# Start of Listed records

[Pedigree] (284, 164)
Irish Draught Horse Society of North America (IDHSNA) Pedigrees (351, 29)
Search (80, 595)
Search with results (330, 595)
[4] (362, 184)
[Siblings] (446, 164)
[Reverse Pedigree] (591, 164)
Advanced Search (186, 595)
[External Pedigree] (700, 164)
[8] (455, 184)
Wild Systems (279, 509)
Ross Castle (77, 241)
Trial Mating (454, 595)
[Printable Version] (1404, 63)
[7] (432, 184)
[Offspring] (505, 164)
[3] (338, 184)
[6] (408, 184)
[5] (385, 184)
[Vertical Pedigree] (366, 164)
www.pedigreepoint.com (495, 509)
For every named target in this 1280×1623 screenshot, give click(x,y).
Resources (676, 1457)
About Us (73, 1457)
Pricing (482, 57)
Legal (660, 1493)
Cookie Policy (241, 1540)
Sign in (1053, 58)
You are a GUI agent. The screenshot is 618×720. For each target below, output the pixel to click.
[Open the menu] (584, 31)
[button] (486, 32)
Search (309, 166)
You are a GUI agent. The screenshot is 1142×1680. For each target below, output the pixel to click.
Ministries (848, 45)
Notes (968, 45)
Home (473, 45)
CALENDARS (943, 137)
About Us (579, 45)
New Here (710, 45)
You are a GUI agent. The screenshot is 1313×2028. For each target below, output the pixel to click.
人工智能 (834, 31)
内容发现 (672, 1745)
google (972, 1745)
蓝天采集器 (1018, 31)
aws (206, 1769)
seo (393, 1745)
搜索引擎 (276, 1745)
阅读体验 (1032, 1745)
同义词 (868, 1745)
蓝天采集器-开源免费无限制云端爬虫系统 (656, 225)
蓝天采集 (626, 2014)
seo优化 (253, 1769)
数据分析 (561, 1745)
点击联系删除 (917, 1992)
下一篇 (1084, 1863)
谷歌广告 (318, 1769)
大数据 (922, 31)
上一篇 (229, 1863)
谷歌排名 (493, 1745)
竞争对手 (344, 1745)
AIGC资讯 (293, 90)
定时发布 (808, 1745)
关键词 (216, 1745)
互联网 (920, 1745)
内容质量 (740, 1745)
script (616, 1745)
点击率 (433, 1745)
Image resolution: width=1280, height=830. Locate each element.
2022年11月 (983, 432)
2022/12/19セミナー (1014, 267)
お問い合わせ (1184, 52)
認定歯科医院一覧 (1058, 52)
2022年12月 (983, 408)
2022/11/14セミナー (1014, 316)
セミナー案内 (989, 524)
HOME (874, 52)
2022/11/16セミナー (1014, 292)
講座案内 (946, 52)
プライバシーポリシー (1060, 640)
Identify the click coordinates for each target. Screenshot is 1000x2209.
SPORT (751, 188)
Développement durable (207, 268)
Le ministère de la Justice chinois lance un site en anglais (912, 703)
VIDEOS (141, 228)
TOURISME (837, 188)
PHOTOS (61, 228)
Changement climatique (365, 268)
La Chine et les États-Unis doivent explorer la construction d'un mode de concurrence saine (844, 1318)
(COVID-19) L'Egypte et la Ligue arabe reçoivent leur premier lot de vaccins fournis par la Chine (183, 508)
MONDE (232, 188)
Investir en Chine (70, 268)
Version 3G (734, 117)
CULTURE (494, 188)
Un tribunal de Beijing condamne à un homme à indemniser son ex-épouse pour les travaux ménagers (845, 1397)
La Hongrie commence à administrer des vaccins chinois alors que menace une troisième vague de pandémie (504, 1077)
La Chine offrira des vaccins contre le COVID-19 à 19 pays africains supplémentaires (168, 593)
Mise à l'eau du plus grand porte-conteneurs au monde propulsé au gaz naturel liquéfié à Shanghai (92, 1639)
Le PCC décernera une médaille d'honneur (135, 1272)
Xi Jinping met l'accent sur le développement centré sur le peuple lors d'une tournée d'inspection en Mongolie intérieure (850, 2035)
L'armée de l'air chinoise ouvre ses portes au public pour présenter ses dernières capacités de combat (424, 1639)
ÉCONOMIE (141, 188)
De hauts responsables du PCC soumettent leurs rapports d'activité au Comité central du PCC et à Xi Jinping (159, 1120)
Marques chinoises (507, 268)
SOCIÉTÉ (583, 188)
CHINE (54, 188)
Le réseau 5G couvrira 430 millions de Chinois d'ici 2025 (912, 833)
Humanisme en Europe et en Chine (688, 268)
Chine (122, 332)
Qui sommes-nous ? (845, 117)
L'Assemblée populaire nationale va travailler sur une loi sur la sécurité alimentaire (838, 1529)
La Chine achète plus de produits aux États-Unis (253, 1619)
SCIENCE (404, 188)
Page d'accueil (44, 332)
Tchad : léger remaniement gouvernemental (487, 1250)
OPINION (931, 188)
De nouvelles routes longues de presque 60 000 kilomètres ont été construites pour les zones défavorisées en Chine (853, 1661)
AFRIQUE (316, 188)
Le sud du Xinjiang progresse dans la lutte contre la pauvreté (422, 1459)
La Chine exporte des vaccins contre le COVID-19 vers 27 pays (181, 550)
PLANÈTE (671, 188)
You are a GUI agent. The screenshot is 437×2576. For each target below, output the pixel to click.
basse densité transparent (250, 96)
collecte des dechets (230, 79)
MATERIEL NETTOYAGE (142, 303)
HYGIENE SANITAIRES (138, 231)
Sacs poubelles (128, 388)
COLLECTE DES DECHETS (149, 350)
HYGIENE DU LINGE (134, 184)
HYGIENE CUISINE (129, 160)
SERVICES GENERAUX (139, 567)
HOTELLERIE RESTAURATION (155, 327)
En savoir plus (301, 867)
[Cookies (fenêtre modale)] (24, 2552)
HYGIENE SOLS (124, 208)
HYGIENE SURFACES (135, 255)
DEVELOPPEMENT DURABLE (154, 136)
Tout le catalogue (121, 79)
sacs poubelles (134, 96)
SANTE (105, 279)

# End of Listed records

The problem:
Copy every line of the listing above without any changes.

Completed exercise:
[Pedigree] (284, 164)
Irish Draught Horse Society of North America (IDHSNA) Pedigrees (351, 29)
Search (80, 595)
Search with results (330, 595)
[4] (362, 184)
[Siblings] (446, 164)
[Reverse Pedigree] (591, 164)
Advanced Search (186, 595)
[External Pedigree] (700, 164)
[8] (455, 184)
Wild Systems (279, 509)
Ross Castle (77, 241)
Trial Mating (454, 595)
[Printable Version] (1404, 63)
[7] (432, 184)
[Offspring] (505, 164)
[3] (338, 184)
[6] (408, 184)
[5] (385, 184)
[Vertical Pedigree] (366, 164)
www.pedigreepoint.com (495, 509)
For every named target in this 1280×1623 screenshot, give click(x,y).
Resources (676, 1457)
About Us (73, 1457)
Pricing (482, 57)
Legal (660, 1493)
Cookie Policy (241, 1540)
Sign in (1053, 58)
You are a GUI agent. The screenshot is 618×720. For each target below, output the pixel to click.
[Open the menu] (584, 31)
[button] (486, 32)
Search (309, 166)
You are a GUI agent. The screenshot is 1142×1680. For each target below, output the pixel to click.
Ministries (848, 45)
Notes (968, 45)
Home (473, 45)
CALENDARS (943, 137)
About Us (579, 45)
New Here (710, 45)
You are a GUI agent. The screenshot is 1313×2028. For each target below, output the pixel to click.
人工智能 (834, 31)
内容发现 (672, 1745)
google (972, 1745)
蓝天采集器 (1018, 31)
aws (206, 1769)
seo (393, 1745)
搜索引擎 (276, 1745)
阅读体验 (1032, 1745)
同义词 (868, 1745)
蓝天采集器-开源免费无限制云端爬虫系统 (656, 225)
蓝天采集 (626, 2014)
seo优化 (253, 1769)
数据分析 (561, 1745)
点击联系删除 (917, 1992)
下一篇 (1084, 1863)
谷歌广告 (318, 1769)
大数据 (922, 31)
上一篇 (229, 1863)
谷歌排名 (493, 1745)
竞争对手 (344, 1745)
AIGC资讯 (293, 90)
定时发布 (808, 1745)
关键词 (216, 1745)
互联网 (920, 1745)
内容质量 (740, 1745)
script (616, 1745)
点击率 (433, 1745)
Image resolution: width=1280, height=830. Locate each element.
2022年11月 (983, 432)
2022/12/19セミナー (1014, 267)
お問い合わせ (1184, 52)
認定歯科医院一覧 (1058, 52)
2022年12月 (983, 408)
2022/11/14セミナー (1014, 316)
セミナー案内 (989, 524)
HOME (874, 52)
2022/11/16セミナー (1014, 292)
講座案内 (946, 52)
プライバシーポリシー (1060, 640)
Identify the click coordinates for each target. Screenshot is 1000x2209.
SPORT (751, 188)
Développement durable (207, 268)
Le ministère de la Justice chinois lance un site en anglais (912, 703)
VIDEOS (141, 228)
TOURISME (837, 188)
PHOTOS (61, 228)
Changement climatique (365, 268)
La Chine et les États-Unis doivent explorer la construction d'un mode de concurrence saine (844, 1318)
(COVID-19) L'Egypte et la Ligue arabe reçoivent leur premier lot de vaccins fournis par la Chine (183, 508)
MONDE (232, 188)
Investir en Chine (70, 268)
Version 3G (734, 117)
CULTURE (494, 188)
Un tribunal de Beijing condamne à un homme à indemniser son ex-épouse pour les travaux ménagers (845, 1397)
La Hongrie commence à administrer des vaccins chinois alors que menace une troisième vague de pandémie (504, 1077)
La Chine offrira des vaccins contre le COVID-19 à 19 pays africains supplémentaires (168, 593)
Mise à l'eau du plus grand porte-conteneurs au monde propulsé au gaz naturel liquéfié à Shanghai (92, 1639)
Le PCC décernera une médaille d'honneur (135, 1272)
Xi Jinping met l'accent sur le développement centré sur le peuple lors d'une tournée d'inspection en Mongolie intérieure (850, 2035)
L'armée de l'air chinoise ouvre ses portes au public pour présenter ses dernières capacités de combat (424, 1639)
ÉCONOMIE (141, 188)
De hauts responsables du PCC soumettent leurs rapports d'activité au Comité central du PCC et à Xi Jinping (159, 1120)
Marques chinoises (507, 268)
SOCIÉTÉ (583, 188)
CHINE (54, 188)
Le réseau 5G couvrira 430 millions de Chinois d'ici 2025 (912, 833)
Humanisme en Europe et en Chine (688, 268)
Chine (122, 332)
Qui sommes-nous ? (845, 117)
L'Assemblée populaire nationale va travailler sur une loi sur la sécurité alimentaire (838, 1529)
La Chine achète plus de produits aux États-Unis (253, 1619)
SCIENCE (404, 188)
Page d'accueil (44, 332)
Tchad : léger remaniement gouvernemental (487, 1250)
OPINION (931, 188)
De nouvelles routes longues de presque 60 000 kilomètres ont été construites pour les zones défavorisées en Chine (853, 1661)
AFRIQUE (316, 188)
Le sud du Xinjiang progresse dans la lutte contre la pauvreté (422, 1459)
La Chine exporte des vaccins contre le COVID-19 vers 27 pays (181, 550)
PLANÈTE (671, 188)
You are a GUI agent. The screenshot is 437×2576. For each target below, output the pixel to click.
basse densité transparent (250, 96)
collecte des dechets (230, 79)
MATERIEL NETTOYAGE (142, 303)
HYGIENE SANITAIRES (138, 231)
Sacs poubelles (128, 388)
COLLECTE DES DECHETS (149, 350)
HYGIENE DU LINGE (134, 184)
HYGIENE CUISINE (129, 160)
SERVICES GENERAUX (139, 567)
HOTELLERIE RESTAURATION (155, 327)
En savoir plus (301, 867)
[Cookies (fenêtre modale)] (24, 2552)
HYGIENE SOLS (124, 208)
HYGIENE SURFACES (135, 255)
DEVELOPPEMENT DURABLE (154, 136)
Tout le catalogue (121, 79)
sacs poubelles (134, 96)
SANTE (105, 279)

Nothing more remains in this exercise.